State Facilities

Specialties Psychiatric

Published

Excuse my ignorance, but anyone working in a State facility help me out here. I am simply a UK peds nurse studying again. I am writing a paper on the differences between the US & other countries.

The only Psych I did was during my training - a 10 week rotation

My question is What is the difference between a State psych facility and psych unit in say a community hospital.

Are the patients long term, more acute or????

Again, I apoligise for my ignorance.

Thanks

Specializes in Psychiatric, Med Surg, Onco.

I work in a state psychiatric facility. The difference between a state facility and an inpatient psych unit at a hospital is that an inpatient unit at a hospital can choose who they admit. A case is presented from an emergency (usually where a patient must present for evaluation before placement) to the hospital psychiatric unit, if they have one. Said unit can refuse admit based on acuity, past experience with this patient, lack of insurance (although the latter is rarely admitted to by unit MD). In addition, a patients stay is voluntary, they can sign themselves out AMA, or perhaps be IEA'd to a state hospital.

A state hospital, on the other hand, must take all who present to an ER and are deemed a threat to themselves or others, regardless of acuity, dx, past experiences and/or lack of insurance. State hospitals are also the only place where a patient can be admitted against their will, usually by IEA (involntary emergency admission). Said patients will see a judge within 3 business days. The judge will decide, based on knowlege provided by patient and of the petitioner of the IEA, whether the patient is truly a threat to self/others leading to continued confinement or if the threat to self/others is unfounded. In the latter case, the patient is released that day.

I've found, in extensive experience with both over the years, that the biggest difference between state and community hospital psych facilities is the client's ability to pay for care -- whether the person has good insurance (or ample private funds) or not. Community hospital units can (and many do) refuse to admit people who need care simply because they aren't expected to be able to pay the bill (a radical concept to someone in the UK, I realize! :)) State facilities are the "last resort" for people on Medicaid or uninsured & indigent. They also tend to be the "last resort" for people who need long-term inpt. psych care, again largely because of funding issues.
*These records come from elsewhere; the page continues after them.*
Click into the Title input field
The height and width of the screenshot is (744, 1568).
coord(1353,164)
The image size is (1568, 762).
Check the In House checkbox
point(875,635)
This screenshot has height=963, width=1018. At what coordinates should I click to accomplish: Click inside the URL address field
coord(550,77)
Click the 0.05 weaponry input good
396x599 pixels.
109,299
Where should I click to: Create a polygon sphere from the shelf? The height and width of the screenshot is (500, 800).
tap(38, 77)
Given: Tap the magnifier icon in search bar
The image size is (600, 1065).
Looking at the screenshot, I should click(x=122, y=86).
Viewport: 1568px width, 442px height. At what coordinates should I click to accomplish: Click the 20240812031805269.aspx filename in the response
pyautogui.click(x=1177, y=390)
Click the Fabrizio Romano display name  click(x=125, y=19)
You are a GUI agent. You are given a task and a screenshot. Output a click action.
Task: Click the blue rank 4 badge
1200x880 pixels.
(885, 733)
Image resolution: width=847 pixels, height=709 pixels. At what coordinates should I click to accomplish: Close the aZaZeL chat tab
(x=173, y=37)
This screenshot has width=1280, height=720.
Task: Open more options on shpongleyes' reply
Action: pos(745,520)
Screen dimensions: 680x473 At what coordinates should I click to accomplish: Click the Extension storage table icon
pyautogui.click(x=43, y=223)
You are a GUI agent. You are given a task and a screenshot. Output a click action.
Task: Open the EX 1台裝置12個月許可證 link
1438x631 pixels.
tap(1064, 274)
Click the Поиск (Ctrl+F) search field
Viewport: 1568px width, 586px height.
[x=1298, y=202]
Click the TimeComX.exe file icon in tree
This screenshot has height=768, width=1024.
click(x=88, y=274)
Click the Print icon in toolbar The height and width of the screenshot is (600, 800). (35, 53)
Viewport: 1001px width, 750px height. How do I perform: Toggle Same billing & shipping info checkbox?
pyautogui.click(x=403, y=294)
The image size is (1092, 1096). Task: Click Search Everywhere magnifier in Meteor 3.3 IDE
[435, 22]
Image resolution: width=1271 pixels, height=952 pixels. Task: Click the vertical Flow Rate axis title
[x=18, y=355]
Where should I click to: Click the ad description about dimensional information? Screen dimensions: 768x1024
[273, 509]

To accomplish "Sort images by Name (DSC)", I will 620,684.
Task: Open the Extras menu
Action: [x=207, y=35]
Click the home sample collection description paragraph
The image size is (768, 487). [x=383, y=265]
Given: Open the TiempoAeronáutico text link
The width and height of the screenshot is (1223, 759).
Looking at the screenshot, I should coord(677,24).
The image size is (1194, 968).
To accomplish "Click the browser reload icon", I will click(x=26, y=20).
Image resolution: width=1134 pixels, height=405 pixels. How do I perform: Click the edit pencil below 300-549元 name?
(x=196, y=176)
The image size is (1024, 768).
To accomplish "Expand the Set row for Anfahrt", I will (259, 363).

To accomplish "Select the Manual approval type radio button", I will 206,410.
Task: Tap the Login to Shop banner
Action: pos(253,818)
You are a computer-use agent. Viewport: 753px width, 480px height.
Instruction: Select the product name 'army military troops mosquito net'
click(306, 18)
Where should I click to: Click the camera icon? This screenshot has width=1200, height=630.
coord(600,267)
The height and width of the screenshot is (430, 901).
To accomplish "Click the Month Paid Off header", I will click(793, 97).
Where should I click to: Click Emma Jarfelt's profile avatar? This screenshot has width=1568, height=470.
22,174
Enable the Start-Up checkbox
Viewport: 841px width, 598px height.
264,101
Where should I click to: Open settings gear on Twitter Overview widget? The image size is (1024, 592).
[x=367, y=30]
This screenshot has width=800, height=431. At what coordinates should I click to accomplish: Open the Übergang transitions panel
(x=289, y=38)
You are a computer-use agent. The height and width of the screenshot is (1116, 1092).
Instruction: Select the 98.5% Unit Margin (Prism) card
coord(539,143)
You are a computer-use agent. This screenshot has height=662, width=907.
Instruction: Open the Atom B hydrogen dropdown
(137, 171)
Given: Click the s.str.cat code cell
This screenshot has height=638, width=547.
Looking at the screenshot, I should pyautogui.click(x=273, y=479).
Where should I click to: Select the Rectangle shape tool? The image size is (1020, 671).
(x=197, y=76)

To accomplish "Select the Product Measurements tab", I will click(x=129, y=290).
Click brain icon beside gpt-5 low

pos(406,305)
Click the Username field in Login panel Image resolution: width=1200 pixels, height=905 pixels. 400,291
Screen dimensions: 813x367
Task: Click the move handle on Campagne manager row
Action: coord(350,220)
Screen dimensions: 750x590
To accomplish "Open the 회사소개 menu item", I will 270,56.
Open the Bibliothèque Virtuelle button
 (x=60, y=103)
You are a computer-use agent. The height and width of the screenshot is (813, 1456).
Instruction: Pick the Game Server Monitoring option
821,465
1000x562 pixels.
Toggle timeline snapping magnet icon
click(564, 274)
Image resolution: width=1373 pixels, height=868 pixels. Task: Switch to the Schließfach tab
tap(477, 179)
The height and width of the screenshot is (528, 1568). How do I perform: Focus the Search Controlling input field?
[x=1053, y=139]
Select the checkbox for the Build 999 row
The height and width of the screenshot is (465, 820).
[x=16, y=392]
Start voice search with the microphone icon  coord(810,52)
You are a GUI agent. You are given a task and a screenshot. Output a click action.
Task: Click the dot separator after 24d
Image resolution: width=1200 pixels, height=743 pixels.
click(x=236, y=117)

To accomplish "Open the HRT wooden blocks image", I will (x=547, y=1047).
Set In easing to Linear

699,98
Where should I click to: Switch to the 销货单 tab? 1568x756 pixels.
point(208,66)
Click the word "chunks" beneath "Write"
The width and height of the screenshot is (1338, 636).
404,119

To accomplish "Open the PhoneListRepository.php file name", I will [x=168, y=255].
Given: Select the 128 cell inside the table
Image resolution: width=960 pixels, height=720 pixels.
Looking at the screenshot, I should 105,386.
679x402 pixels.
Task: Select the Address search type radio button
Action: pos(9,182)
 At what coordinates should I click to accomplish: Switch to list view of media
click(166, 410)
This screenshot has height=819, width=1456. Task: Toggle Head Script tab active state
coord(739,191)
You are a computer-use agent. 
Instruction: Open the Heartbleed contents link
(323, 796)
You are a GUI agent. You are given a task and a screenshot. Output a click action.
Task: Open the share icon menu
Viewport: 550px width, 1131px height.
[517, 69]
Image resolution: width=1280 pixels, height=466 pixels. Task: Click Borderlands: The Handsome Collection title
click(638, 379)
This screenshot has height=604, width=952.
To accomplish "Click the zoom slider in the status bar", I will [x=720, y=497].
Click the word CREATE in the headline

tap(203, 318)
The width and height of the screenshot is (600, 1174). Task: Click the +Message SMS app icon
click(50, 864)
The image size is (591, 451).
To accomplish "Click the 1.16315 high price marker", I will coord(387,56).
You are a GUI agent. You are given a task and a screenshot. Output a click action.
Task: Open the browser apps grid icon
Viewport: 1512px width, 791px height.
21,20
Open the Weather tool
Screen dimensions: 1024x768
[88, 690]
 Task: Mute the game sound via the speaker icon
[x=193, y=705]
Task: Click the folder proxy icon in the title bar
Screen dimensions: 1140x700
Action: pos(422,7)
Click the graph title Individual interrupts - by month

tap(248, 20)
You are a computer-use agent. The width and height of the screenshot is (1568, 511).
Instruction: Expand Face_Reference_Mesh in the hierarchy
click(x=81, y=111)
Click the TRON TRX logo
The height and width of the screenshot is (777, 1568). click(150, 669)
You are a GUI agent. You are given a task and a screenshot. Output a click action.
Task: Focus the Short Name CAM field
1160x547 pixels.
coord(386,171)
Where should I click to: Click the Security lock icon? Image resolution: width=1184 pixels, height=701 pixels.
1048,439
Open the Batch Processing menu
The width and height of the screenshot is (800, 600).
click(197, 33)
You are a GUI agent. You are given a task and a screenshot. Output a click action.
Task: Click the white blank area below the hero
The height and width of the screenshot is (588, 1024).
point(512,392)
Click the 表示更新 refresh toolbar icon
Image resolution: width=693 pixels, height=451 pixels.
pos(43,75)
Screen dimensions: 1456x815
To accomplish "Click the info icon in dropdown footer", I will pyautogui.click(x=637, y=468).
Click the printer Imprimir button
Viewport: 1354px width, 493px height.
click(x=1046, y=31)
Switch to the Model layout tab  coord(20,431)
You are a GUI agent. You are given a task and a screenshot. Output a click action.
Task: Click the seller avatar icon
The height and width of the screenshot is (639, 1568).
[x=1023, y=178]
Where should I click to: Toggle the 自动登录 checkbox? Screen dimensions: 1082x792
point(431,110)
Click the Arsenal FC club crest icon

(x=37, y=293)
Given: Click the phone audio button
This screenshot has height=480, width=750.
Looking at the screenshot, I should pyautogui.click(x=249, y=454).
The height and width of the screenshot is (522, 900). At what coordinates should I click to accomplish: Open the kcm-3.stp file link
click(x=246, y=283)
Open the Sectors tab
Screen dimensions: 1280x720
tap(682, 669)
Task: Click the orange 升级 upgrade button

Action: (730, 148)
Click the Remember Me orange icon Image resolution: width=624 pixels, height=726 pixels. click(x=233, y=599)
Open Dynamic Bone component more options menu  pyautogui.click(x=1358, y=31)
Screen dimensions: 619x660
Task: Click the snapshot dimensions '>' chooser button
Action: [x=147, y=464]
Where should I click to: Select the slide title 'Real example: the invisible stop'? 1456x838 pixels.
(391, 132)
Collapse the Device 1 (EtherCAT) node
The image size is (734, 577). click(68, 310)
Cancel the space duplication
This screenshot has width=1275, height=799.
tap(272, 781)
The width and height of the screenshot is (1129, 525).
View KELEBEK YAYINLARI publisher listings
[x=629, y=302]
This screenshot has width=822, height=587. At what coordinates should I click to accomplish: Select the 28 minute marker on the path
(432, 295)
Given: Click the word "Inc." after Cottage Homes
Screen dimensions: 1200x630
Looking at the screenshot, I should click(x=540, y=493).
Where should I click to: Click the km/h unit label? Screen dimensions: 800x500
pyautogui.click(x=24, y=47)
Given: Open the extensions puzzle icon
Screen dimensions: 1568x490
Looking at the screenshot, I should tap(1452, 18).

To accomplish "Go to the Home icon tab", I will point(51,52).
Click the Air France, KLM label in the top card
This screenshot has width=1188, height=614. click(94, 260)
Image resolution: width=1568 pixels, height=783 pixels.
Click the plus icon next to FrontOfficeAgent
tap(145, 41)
The statement RN2begin made about people only being able to be involuntarily admitted to state facilities is not necessarily true. Commitment laws vary from state to state in the US; her (?) state may only permit involuntary admissions to state facilities, but my state does not. People are involuntarily admitted all the time to community hospital units in my state. If, at the client's hearing, s/he is committed for an extended length of time (more than a few days), community hospital units will often transfer the person to a state facility, again strictly because of $$$ concerns.